■ Description of the task
Would you restate every entry below word for word? Leave out the pictures.

■ Dataset content

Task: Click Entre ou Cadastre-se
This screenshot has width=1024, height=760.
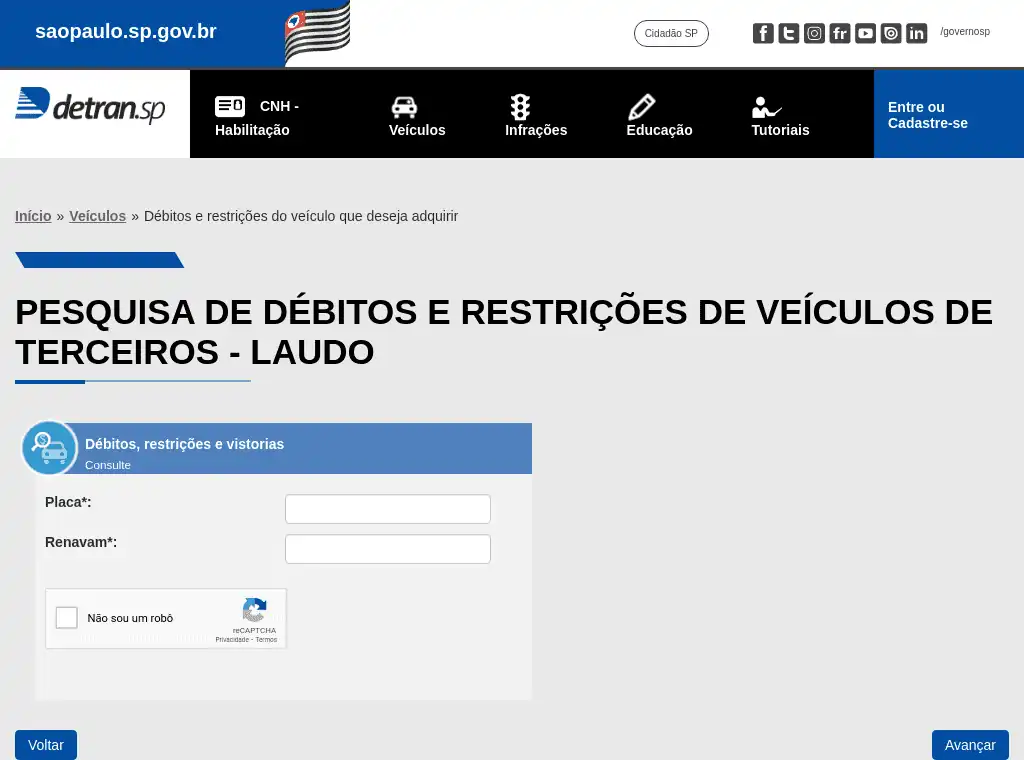Action: click(928, 115)
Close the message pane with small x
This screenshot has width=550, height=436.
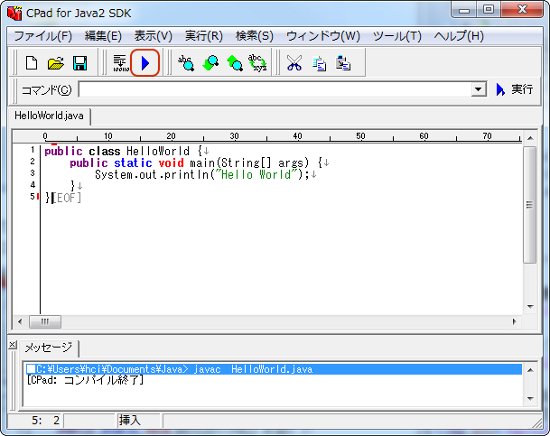click(12, 345)
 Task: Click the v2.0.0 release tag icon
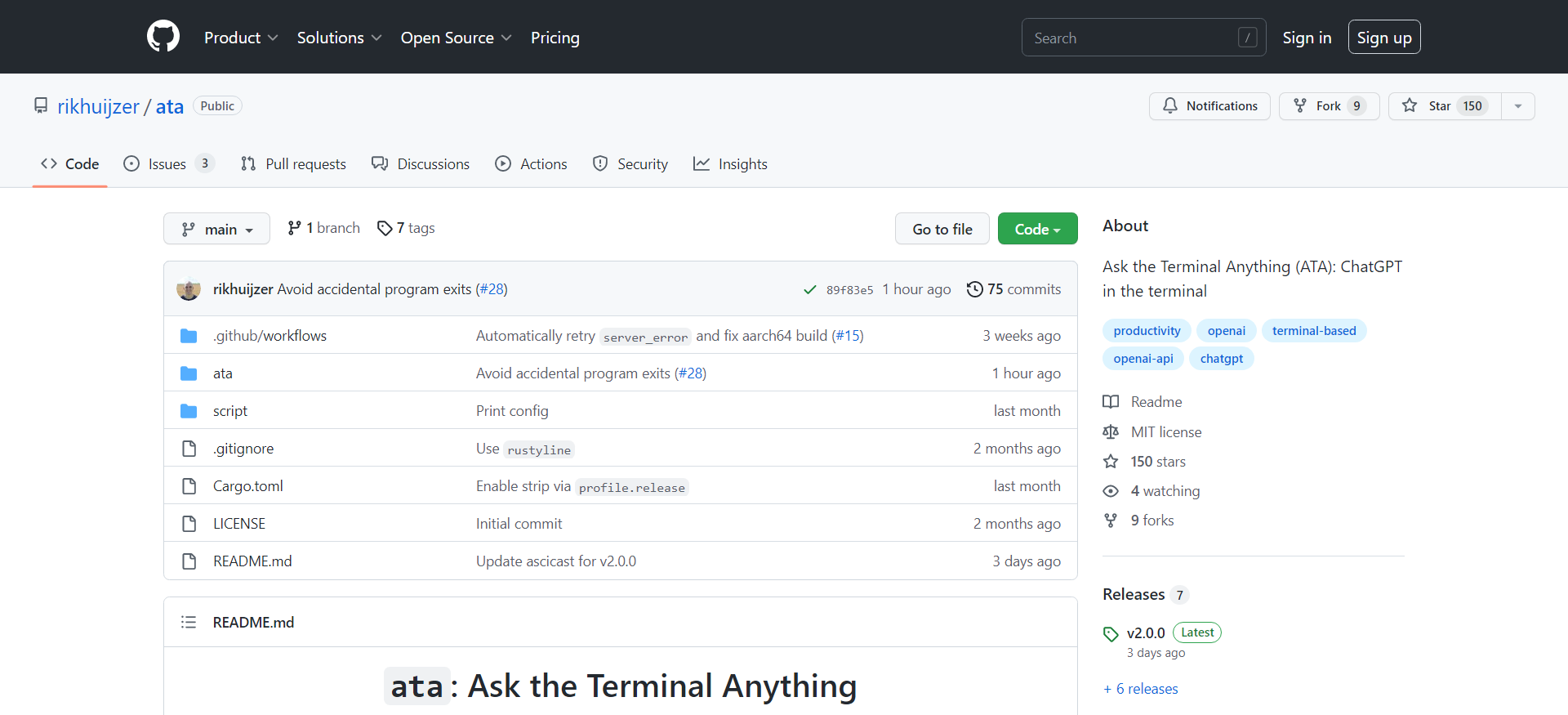click(1111, 634)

■ Solution for this problem
Task: Click Entre ou Cadastre-se
This screenshot has width=1024, height=760.
Action: click(928, 115)
Close the message pane with small x
This screenshot has width=550, height=436.
click(12, 345)
 Task: Click the v2.0.0 release tag icon
click(1111, 634)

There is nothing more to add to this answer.